Andrew asks us sig-fig-haters, “How would you want students to report this measurement?

” I measured the length and width of a sheet of printer paper in centimeters. I came up with l=27.95 cm and w=21.60 cm. Each of the measurements I believed to be within ±0.05 cm. If I want to find the area, what value should I report? l×w=603.72 cm2 without regard to the number of figures being reported.”

Ignoring units for a moment, I’d be happy with any of following, plus some more:

604 ± 2
603.7  ± 1.9
“A little more than 600 cm , give or take a few”
“Most likely somewhere in between 601 and 605.”

So, beyond all of that, to me, it’s important to distinguish among three different things:

(1) The habits of mind we are trying to cultivate (e.g., here a sensitivity toward describing measurement in terms of distribution in which the actual value is likely to reside, and an understanding of why we might care to do so)

(2) A particular strategy or set of strategies we want students to feel confident using when determining those distributions (e.g., crank three times, monte carlo, calculus methods, etc.)

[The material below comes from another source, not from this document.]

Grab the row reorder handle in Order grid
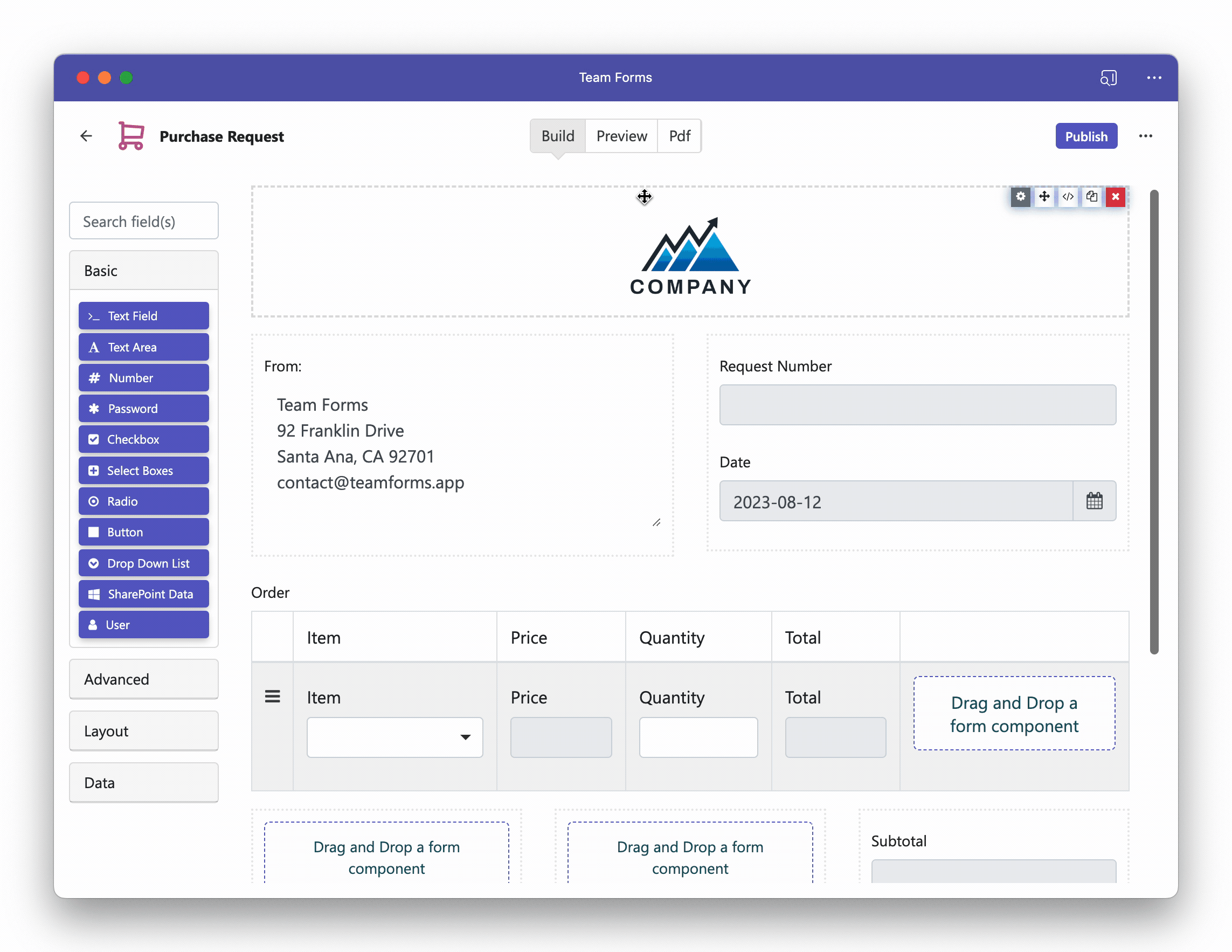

(3) The particular standards or conventions for reporting measurment and uncertainty when publishing for an broader audience (e.g., error bars, sig figs, confidence intervals, etc).

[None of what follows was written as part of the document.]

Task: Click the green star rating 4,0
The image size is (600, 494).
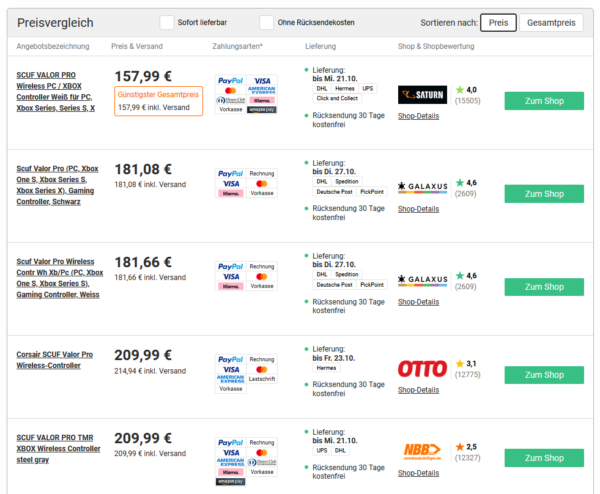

My thinking: If you are conflating these three, you are going to run into trouble. Of course, I want students to learn #1. But I don’t think you can learn that in the abstract. So we’ll have to talk about #1 in relation to a variety of #2’s. But doing #2’s of course doesn’t imply that they are supporting #1. Students can learn to do carry out the procedures of #2 without any idea of #1.  #3 is where I think I should be really careful. Me personally, I’d hold off on demanding particular standards until students are publishing their work for an audience greater than the teacher. Different communities, even different journals, have different standards for reporting measurements and their uncertainty. Those conventions serve a purpose, but I want students to make contact with the necessity for convention when they are communicating their research to an audience (even if just peers in class), not just completing exercises for homework or on exams.